_WHAT YOU WILL DO_
1 – In the Star Trek discussion, what rank does Checkov still hold in 2293?
2 – Reproduce the Star Trek discussion between "New content which" and "women even more.", inclusive.
3 – Pick up the Star Trek discussion after its last sentence and keep writing.

(EXTRACT PROVIDED begins)

I saw it as a Shenzhou-era design, myself. So an old rustbucket by post-STVI-era
 
True, not every character has to be a captain, or do they even want to. Checkov was a commander, 1st officer on the Reliant in 2285, by 2293, he's still a commander, after almost 30 years of service. Sulu only a captain after 25 years of service.

No reason Uhura has to command, never had her in charge/in the captains seat in the show.
I could see her at the academy, teaching communications. Maybe getting a burr sometimes to get out into the galaxy, and take a mission, or training cruise occasionally. Not in command, and defiantly not in charge of Starfleet Intel.
 
Honestly, with all the time-bending anomalies, medical/transporter tech, time travel, and alternate realities one can get stuck in, you could have an entire life and family in no actual time at all. You could even have a holo-family like the doctor in Voyager that can pick up where they left off whenever you have free time, or be programmed to continue while you're not there.

They're talking about virtual kids now for goodness sakes. Not the same, granted, but people will do whatever they want and are able to.
 
While others choose to believe, despite the preponderance of evidence, myriad counterexamples, and plain good sense, that once upon a time Star Trek was all one, tight continuity.

I doubt many believed that, since as early as TNG, continuity issues popped up, triggering fan complaints.
 
New content which rarely aligns with what came before it is effectively making its own branch or universe, but some are free to believe its all one, tight continuity...
I don't think anyone believes it's a "tight continuity" as in completely consistent with itself or what came before (not even TOS was totally consistent with itself, and no large franchise made over a period of decades and multiple series/films is --which is not a criticism, just reality), but I do believe most think it's a flexible sliding continuity that adapts with the times but takes place in a single shared universe, with the exception of the peripheral Mirror Universe episodes and Kelvinverse films, and others that are specifically stated as being set in alternate universes.
 
Assuming the career path for starship captains and admirals is all-consuming, yes. But it hurts women even more.

(EXTRACT PROVIDED ends)
(RECORDS SHOWN begins)

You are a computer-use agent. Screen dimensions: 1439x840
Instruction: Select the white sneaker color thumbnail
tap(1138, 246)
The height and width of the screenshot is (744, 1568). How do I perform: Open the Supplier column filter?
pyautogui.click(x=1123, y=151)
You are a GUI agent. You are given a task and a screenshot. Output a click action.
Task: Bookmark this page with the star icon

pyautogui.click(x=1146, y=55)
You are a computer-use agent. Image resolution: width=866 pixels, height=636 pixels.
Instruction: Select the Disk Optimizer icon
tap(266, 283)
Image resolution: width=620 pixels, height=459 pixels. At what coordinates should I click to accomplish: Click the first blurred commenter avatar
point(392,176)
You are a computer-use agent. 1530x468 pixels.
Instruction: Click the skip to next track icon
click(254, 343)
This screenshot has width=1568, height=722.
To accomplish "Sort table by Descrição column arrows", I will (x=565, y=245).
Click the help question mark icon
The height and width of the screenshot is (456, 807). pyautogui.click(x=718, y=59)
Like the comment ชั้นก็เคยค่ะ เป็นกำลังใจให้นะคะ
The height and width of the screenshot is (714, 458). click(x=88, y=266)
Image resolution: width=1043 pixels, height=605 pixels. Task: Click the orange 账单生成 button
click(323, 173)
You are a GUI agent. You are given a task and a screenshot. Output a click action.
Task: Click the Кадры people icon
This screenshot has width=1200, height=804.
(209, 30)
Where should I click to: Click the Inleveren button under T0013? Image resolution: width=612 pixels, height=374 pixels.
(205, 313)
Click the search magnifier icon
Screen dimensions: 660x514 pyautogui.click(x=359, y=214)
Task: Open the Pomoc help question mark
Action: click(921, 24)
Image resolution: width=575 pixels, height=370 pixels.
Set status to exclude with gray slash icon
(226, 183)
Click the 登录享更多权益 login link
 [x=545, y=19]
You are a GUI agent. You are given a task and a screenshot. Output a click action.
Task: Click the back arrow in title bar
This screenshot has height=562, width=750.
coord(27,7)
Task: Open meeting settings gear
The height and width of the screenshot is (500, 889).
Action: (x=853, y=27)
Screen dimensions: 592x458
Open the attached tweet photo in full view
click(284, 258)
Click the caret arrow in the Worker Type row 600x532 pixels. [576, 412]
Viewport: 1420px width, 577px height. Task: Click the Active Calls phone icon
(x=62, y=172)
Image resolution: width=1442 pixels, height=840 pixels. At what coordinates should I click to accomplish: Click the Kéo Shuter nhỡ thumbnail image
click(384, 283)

(RECORDS SHOWN ends)

_TASK ANSWERS_
1 – He is still a commander.

2 –
New content which rarely aligns with what came before it is effectively making its own branch or universe, but some are free to believe its all one, tight continuity...
I don't think anyone believes it's a "tight continuity" as in completely consistent with itself or what came before (not even TOS was totally consistent with itself, and no large franchise made over a period of decades and multiple series/films is --which is not a criticism, just reality), but I do believe most think it's a flexible sliding continuity that adapts with the times but takes place in a single shared universe, with the exception of the peripheral Mirror Universe episodes and Kelvinverse films, and others that are specifically stated as being set in alternate universes.
 
Assuming the career path for starship captains and admirals is all-consuming, yes. But it hurts women even more.

3 –
An officer on that path, with so many long deep-space deployments, might have time to win someone's heart and get married. And a man can get his wife pregnant during a two-week leave. But the children will barely know him and might not care about him much when he's old. Men pay a high price for these ambitions. Kirk alluded to it a time or two in The Wrath of Khan and Generations. He's lonely.

A woman who devotes her life to that career wouldn't have time to reproduce at all. A baby and then childcare would cause her to fall too far behind in the competition for command chairs. So she ends up even lonelier than Kirk, due to the facts of life. If you're honest about human life, it's inescapable.

You do realize that having children is not a goal for everyone, right?
You do realize that not all humans need to be in a relationship/marriage to have a fulfilling life, right?
 
I'm referring to lack of continuity from one production to another.

I like continuity. I prefer having a consistent universe told in a way that makes sense and connects back to what came before instead of this fractured nonsense where every show is an alternate timeline unto itself.

That being said, I realize that's not a motivation or goal for the folks making these shows. It is what it is.
 
I like continuity. I prefer having a consistent universe told in a way that makes sense and connects back to what came before instead of this fractured nonsense where every show is an alternate timeline unto itself.

That being said, I realize that's not a motivation or goal for the folks making these shows. It is what it is.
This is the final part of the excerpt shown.